4) On people trying to gain control: "They got to make people afraid. That's the plan. Make 'em afraid of the coloreds, the dope addicts, the homosexuals, hit don't matter. When they got enough people afraid, that's when they'll move." (page 325) Copyright date on the book is 1994. Wonder if Mr. Burke remembered writing those words while the Bush machine was going full throttle forward.

5)
Quote
What if, instead of a particular crime, we were dealing with people, or forces, who wished to engineer a situation that would allow political criminality, despotism masked as law and order, to become a way of life?

Was it that hard to envision? The elements to pull it off seemed readily at hand.

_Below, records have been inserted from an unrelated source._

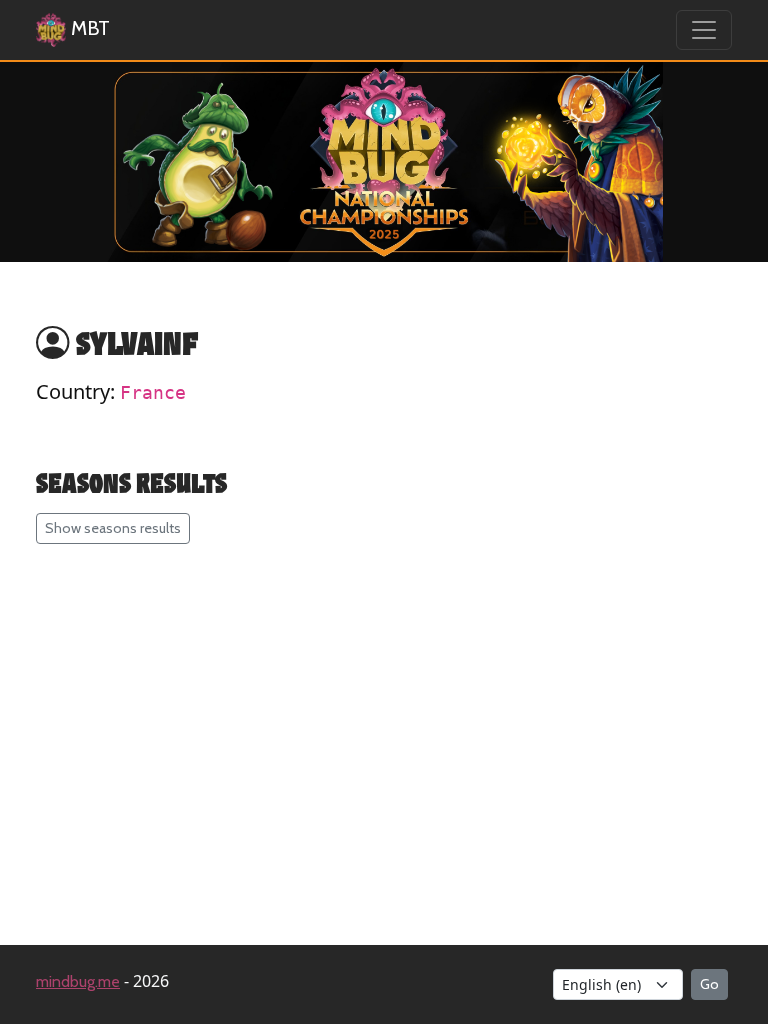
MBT (88, 28)
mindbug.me (78, 981)
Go (709, 984)
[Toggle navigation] (704, 30)
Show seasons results (113, 528)
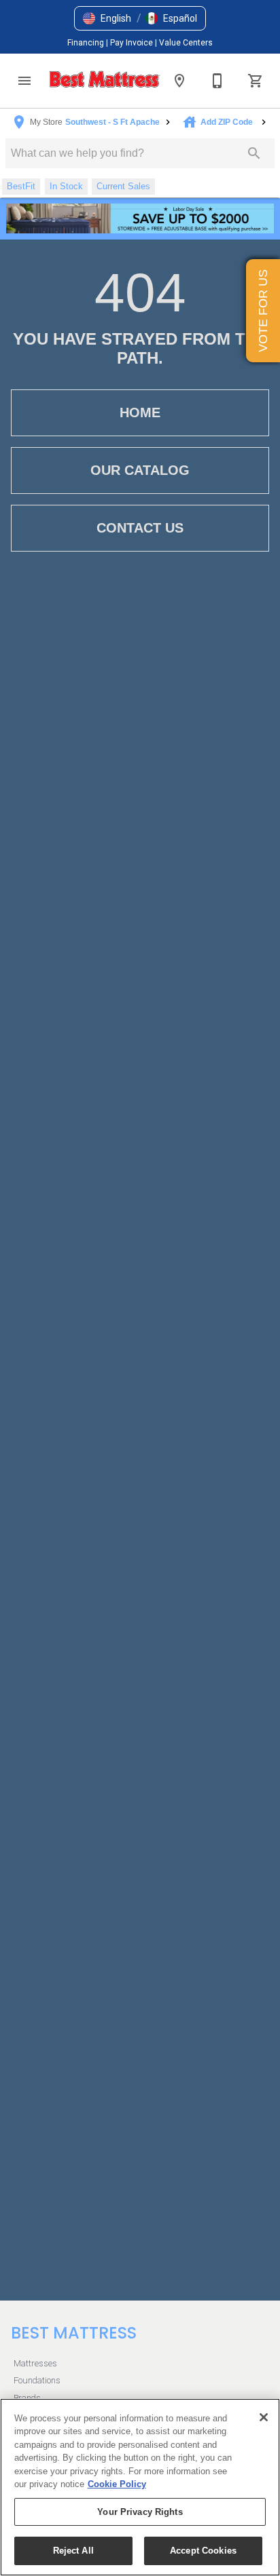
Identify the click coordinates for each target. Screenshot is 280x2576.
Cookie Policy (117, 2484)
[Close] (264, 2417)
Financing (86, 42)
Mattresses (35, 2363)
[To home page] (104, 81)
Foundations (37, 2380)
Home (140, 412)
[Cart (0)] (255, 80)
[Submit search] (254, 153)
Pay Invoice (132, 42)
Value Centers (186, 42)
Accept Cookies (203, 2550)
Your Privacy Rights (139, 2512)
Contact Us (140, 527)
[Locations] (179, 80)
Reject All (73, 2550)
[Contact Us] (217, 80)
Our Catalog (140, 470)
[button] (107, 18)
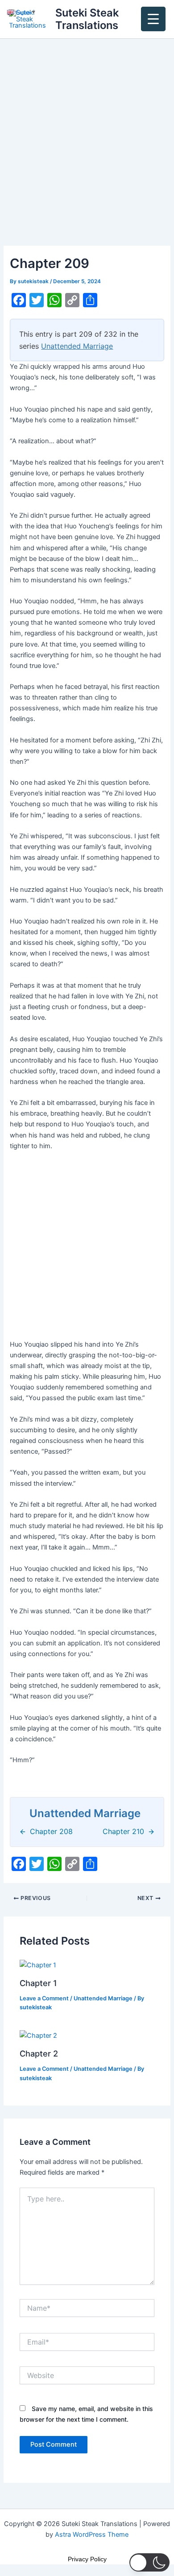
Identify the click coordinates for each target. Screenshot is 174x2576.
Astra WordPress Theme (91, 2535)
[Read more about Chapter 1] (38, 1965)
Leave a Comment (44, 1998)
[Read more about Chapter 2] (38, 2035)
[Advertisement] (87, 155)
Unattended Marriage (77, 346)
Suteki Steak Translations (87, 19)
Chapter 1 (38, 1983)
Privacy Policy (87, 2559)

Financial insecurity. Lack of faith in traditional government and institutions. Fear and suspicion of minorities, irritability and guilt at the homeless and mentally ill who wandered the streets of every city in the nation, the brooding, angry sense that things were pulling apart at the center, that armed and sadistic gangs could hunt down, rape, brutally beat and kill the innocent at will. Or, more easily put, the general feeling that it was time to create examples, to wink at the Constitution, and perhaps once again to decorate the streetlamps and trees with strange fruit. (page 341)
1994? Wow!

6) Dave is watching TV. "A gelatinous fat man, with the toothy smile of a chipmunk, was denigrating liberals and making fun of feminists and the homeless. His round face was bright with an electric jeer when he broached the subjects of environmentalists and animal rights activists. His live audience squealed with delight." (page 399) Bet Burke loved the Michael J. Fox imitation, too.

Yep. I think I'll keep on reading him.


Currently reading: Best American Mystery Stories edited by Lee Child and Otto Penzler. AARGH!